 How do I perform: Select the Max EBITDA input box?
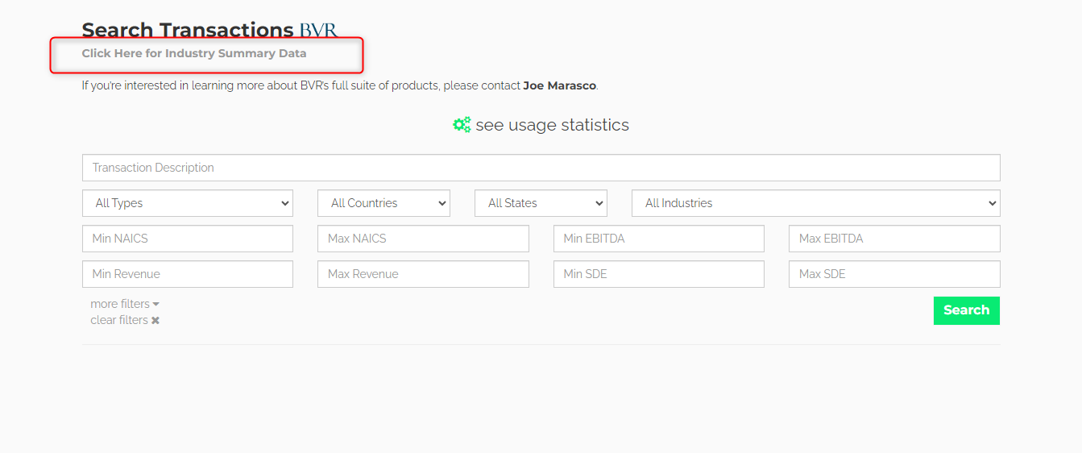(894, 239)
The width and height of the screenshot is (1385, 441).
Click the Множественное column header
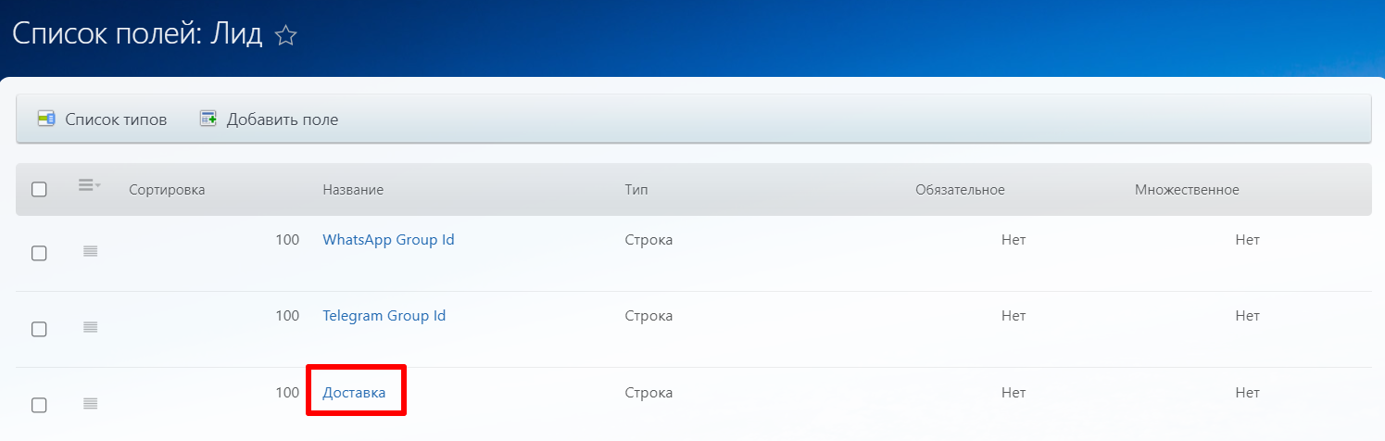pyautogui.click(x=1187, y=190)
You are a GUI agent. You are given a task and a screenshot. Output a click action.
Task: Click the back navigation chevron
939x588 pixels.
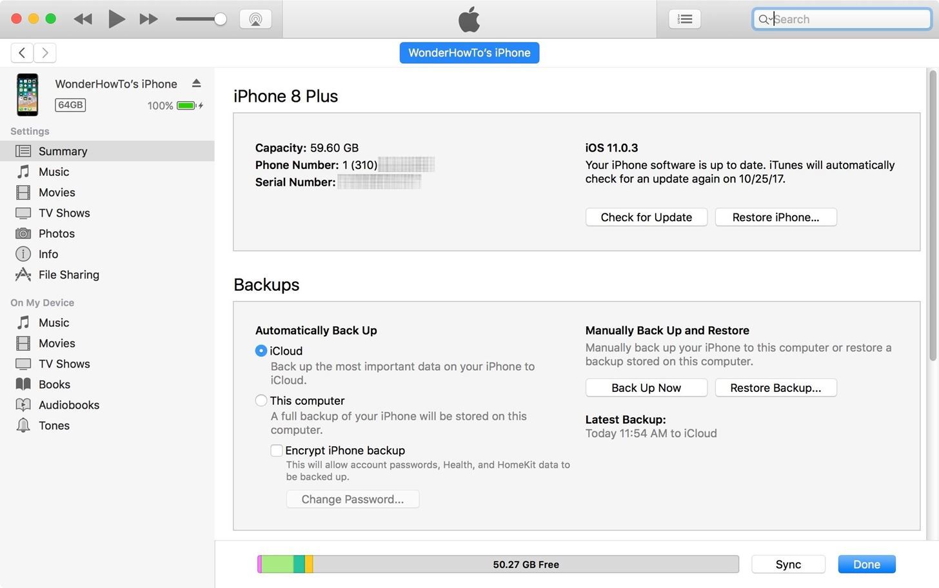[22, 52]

> **What the task asks**:
Rewrite the data above as a numbered list with no blank lines, leaving out the pictures.

> **Written answer**:
1.  How do I perform: Select the Max EBITDA input box?
2. (894, 239)
3. The width and height of the screenshot is (1385, 441).
4. Click the Множественное column header
5. pyautogui.click(x=1187, y=190)
6. You are a GUI agent. You are given a task and a screenshot. Output a click action.
7. Task: Click the back navigation chevron
8. 939x588 pixels.
9. [22, 52]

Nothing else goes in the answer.